» Task objective
Please rewrite the lines below, from the one containing "How do I perform: Sign" through the end of the items, inclusive, as a Markdown table with the columns Row and Line. Number each row and leave out blank lines.

--

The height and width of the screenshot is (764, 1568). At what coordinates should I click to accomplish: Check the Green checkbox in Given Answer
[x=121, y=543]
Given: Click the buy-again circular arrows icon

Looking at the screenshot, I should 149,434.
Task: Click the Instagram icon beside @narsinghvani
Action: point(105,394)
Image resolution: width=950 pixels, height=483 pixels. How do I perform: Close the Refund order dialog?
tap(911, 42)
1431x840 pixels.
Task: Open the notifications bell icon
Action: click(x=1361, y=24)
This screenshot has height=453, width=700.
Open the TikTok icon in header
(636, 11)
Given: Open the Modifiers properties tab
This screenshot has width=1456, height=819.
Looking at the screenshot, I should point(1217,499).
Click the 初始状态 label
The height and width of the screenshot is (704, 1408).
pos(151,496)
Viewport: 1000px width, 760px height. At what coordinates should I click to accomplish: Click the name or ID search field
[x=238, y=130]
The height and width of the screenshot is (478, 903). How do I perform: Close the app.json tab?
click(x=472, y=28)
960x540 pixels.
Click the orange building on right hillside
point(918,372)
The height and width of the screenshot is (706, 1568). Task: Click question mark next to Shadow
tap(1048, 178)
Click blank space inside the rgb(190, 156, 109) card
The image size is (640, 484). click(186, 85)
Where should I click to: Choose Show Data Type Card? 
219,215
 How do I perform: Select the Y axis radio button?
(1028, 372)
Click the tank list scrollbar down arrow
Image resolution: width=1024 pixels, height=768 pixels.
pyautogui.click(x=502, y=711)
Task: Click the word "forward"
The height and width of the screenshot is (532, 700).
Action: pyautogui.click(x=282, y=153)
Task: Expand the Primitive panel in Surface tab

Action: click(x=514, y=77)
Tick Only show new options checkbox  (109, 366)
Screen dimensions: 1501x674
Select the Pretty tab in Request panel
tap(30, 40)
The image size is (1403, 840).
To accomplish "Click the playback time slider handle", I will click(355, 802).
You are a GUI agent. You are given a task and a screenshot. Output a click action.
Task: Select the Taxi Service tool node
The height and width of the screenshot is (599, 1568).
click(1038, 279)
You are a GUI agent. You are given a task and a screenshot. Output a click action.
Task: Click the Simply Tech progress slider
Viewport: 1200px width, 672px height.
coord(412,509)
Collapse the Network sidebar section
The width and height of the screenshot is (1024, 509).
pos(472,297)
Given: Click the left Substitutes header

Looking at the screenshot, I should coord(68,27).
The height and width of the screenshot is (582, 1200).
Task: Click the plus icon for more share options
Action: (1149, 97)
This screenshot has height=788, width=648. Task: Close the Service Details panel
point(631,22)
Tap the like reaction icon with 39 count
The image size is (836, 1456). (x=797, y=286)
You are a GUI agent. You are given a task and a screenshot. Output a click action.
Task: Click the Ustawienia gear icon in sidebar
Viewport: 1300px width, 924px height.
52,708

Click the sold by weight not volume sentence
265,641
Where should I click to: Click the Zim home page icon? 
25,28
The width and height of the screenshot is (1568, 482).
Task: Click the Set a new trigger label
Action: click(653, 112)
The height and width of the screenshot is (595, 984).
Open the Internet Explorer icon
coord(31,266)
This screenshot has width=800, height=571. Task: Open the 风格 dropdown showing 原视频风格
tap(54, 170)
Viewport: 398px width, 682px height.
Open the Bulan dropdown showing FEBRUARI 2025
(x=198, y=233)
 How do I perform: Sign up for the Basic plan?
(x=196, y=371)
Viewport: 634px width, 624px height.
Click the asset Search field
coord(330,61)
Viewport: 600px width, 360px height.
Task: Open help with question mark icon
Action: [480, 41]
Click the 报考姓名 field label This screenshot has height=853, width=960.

--

» Written answer
| Row | Line |
|---|---|
| 1 |  How do I perform: Sign up for the Basic plan? |
| 2 | (x=196, y=371) |
| 3 | Viewport: 634px width, 624px height. |
| 4 | Click the asset Search field |
| 5 | coord(330,61) |
| 6 | Viewport: 600px width, 360px height. |
| 7 | Task: Open help with question mark icon |
| 8 | Action: [480, 41] |
| 9 | Click the 报考姓名 field label This screenshot has height=853, width=960. |